— WRITTEN REQUEST —
Repeat the stretch of the recurrence relation question from "Having as an" through "the $a_n$ relation." word for word.

Start DOCUMENT TEXT

# Can a recurrence relation be translated to a composite function of itself?

Perhaps this is a question for stackoverflow because its practical nature, but I am not aware of any general method to relate recurrence relations and recursive functions.

Having as an example this recurrence relation:

\qquad \begin{align}a_0 &= a_1 = 1 \\ 2a_n &= 3a_{n-1}-2a_{n-2}\end{align}

I would like to transform it into a recursive function $f$, able to be called to itself a number of times (composite), i.e. $f \circ f \circ f \circ \dots \circ f$ ($n$ times), getting the same result as with the $a_n$ relation.

End DOCUMENT TEXT
Start PROVIDED INFORMATION

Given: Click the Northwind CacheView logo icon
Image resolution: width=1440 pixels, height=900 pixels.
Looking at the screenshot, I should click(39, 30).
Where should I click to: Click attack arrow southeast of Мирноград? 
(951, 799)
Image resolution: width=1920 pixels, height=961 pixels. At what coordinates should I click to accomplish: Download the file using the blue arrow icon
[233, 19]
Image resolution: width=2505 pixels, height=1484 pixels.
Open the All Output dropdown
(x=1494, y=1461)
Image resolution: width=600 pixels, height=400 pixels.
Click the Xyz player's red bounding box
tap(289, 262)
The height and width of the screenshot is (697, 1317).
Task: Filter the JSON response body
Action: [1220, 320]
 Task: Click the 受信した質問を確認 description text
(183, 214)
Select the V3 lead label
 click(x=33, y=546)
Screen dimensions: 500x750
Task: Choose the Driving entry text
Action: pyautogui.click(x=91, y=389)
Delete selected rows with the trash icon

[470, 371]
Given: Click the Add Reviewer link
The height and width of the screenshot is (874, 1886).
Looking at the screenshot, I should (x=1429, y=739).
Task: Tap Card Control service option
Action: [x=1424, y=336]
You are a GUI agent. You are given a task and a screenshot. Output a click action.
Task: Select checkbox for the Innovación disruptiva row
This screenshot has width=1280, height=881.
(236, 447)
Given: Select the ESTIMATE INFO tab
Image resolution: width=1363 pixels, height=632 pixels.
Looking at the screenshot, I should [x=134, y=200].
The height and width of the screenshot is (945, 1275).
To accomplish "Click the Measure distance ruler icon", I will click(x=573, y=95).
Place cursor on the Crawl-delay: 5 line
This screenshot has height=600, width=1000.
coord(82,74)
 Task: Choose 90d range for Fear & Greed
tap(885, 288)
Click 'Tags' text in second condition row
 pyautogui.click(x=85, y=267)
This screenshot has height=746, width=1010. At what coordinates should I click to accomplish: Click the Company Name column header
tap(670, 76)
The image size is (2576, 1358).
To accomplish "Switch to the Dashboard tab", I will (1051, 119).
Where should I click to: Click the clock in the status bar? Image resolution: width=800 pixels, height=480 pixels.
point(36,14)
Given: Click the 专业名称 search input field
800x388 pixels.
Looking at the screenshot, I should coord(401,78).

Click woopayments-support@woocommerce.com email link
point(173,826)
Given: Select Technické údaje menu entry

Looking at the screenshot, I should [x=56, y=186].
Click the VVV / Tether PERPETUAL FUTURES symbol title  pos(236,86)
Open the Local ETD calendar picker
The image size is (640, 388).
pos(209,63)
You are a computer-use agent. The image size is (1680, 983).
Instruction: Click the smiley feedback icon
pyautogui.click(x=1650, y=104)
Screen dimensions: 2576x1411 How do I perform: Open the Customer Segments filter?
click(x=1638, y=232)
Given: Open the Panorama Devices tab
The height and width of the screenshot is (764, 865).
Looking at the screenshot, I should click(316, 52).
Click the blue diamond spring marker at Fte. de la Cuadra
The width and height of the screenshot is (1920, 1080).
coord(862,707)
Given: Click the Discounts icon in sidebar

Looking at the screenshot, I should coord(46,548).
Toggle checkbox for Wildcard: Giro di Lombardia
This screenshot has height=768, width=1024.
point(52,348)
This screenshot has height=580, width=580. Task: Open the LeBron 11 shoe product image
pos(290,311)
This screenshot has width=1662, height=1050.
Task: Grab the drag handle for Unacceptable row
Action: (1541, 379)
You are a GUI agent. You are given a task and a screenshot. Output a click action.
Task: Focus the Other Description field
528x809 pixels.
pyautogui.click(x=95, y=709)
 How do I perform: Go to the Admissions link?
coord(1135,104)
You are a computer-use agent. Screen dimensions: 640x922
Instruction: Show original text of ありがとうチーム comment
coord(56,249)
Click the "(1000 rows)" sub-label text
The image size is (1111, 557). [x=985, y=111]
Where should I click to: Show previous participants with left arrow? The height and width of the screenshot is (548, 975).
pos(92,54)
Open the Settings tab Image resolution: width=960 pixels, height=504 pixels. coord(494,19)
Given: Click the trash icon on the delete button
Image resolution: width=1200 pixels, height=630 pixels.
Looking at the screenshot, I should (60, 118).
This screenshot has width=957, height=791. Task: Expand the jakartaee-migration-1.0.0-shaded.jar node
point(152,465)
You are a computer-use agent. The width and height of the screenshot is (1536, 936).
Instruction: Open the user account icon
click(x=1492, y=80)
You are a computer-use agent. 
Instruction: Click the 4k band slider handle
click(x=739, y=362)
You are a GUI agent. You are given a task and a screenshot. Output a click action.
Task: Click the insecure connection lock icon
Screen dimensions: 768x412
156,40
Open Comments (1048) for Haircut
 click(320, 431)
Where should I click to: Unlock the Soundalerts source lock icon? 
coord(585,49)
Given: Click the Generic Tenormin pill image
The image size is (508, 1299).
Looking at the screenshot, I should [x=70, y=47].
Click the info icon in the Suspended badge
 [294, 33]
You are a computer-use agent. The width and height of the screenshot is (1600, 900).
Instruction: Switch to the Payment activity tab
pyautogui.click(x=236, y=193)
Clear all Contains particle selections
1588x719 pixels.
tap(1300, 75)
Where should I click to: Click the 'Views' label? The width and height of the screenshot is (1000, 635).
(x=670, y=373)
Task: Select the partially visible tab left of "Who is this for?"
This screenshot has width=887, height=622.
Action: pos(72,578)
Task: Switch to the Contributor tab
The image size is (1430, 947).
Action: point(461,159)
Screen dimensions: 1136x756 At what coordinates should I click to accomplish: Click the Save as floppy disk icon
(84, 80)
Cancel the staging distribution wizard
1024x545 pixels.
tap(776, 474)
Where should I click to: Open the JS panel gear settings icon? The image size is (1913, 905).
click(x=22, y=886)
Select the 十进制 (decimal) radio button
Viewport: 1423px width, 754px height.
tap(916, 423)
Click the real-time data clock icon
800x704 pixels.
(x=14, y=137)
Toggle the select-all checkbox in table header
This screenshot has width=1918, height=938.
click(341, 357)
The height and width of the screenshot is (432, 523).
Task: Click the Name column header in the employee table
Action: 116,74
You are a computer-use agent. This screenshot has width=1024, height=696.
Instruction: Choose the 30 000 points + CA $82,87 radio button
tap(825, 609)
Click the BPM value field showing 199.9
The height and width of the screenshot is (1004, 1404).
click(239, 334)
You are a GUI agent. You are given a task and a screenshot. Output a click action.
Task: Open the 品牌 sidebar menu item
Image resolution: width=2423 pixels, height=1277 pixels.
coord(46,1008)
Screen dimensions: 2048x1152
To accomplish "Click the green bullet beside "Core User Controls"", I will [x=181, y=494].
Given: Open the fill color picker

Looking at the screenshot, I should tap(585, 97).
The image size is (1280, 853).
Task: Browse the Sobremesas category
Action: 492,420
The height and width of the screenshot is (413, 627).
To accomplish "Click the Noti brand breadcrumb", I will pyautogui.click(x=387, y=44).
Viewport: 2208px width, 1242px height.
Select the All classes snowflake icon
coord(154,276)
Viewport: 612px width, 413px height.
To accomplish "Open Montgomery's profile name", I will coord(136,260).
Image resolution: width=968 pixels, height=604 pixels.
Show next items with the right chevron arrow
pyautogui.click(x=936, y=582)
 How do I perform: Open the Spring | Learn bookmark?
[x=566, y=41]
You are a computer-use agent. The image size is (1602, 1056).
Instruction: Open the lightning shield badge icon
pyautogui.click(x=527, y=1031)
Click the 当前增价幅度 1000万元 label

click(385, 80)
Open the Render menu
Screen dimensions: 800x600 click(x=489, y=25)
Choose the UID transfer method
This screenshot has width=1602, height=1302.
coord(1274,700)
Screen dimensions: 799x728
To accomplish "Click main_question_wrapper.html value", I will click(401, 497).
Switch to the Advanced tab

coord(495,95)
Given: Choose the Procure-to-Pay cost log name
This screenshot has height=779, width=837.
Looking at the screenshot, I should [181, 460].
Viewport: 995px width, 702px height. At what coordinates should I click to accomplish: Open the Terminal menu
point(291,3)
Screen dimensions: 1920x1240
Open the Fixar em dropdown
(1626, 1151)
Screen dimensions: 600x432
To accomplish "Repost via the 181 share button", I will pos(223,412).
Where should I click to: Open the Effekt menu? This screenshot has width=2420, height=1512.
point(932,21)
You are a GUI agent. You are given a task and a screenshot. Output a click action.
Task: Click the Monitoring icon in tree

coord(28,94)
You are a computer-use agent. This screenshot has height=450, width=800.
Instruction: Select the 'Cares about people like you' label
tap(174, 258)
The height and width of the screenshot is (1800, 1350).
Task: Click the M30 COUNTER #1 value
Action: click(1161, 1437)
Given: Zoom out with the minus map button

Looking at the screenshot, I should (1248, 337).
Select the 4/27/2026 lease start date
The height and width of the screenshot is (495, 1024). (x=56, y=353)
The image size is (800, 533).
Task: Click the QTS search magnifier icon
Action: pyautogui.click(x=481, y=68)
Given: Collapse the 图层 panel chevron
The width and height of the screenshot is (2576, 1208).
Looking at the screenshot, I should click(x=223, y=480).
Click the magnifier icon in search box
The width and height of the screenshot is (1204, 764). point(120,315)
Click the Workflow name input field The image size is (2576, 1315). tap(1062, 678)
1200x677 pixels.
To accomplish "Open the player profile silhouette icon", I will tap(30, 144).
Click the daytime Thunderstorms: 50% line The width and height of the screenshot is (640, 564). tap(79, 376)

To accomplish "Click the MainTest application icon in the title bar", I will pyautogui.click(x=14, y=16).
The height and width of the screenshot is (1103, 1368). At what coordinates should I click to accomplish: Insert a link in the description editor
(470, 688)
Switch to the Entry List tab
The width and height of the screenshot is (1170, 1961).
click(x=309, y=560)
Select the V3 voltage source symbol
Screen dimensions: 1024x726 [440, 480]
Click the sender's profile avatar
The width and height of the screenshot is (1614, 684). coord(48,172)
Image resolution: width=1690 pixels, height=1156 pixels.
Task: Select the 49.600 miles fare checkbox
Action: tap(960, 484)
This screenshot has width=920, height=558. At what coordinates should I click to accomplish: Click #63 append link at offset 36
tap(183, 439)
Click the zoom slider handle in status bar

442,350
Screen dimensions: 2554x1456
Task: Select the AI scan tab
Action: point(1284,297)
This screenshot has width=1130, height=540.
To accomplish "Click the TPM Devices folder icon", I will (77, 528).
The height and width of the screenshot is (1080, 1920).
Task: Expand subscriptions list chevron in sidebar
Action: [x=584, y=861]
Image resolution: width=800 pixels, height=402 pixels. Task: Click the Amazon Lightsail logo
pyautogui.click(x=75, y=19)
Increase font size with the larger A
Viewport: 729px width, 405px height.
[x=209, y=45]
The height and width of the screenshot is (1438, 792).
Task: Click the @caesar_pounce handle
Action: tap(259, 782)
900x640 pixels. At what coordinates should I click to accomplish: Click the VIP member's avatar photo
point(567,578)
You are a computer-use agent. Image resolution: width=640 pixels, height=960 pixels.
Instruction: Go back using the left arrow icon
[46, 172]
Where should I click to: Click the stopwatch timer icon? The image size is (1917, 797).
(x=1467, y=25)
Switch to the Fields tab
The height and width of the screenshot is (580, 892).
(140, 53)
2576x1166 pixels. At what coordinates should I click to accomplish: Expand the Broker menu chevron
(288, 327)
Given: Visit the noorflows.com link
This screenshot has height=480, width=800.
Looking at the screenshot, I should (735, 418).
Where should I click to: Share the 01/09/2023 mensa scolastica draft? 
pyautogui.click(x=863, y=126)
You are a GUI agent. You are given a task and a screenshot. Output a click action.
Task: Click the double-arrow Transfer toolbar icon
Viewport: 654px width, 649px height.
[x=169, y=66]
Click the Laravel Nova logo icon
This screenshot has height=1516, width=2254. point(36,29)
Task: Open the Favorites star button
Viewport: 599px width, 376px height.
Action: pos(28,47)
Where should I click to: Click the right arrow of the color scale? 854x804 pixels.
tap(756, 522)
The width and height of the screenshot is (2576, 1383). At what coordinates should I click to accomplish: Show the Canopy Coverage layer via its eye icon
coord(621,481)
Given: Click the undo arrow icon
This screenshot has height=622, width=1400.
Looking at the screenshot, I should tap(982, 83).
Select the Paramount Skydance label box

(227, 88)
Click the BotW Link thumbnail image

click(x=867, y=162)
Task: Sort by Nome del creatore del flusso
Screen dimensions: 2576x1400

End PROVIDED INFORMATION

— RESPONSE BELOW —
Having as an example this recurrence relation:

\qquad \begin{align}a_0 &= a_1 = 1 \\ 2a_n &= 3a_{n-1}-2a_{n-2}\end{align}

I would like to transform it into a recursive function $f$, able to be called to itself a number of times (composite), i.e. $f \circ f \circ f \circ \dots \circ f$ ($n$ times), getting the same result as with the $a_n$ relation.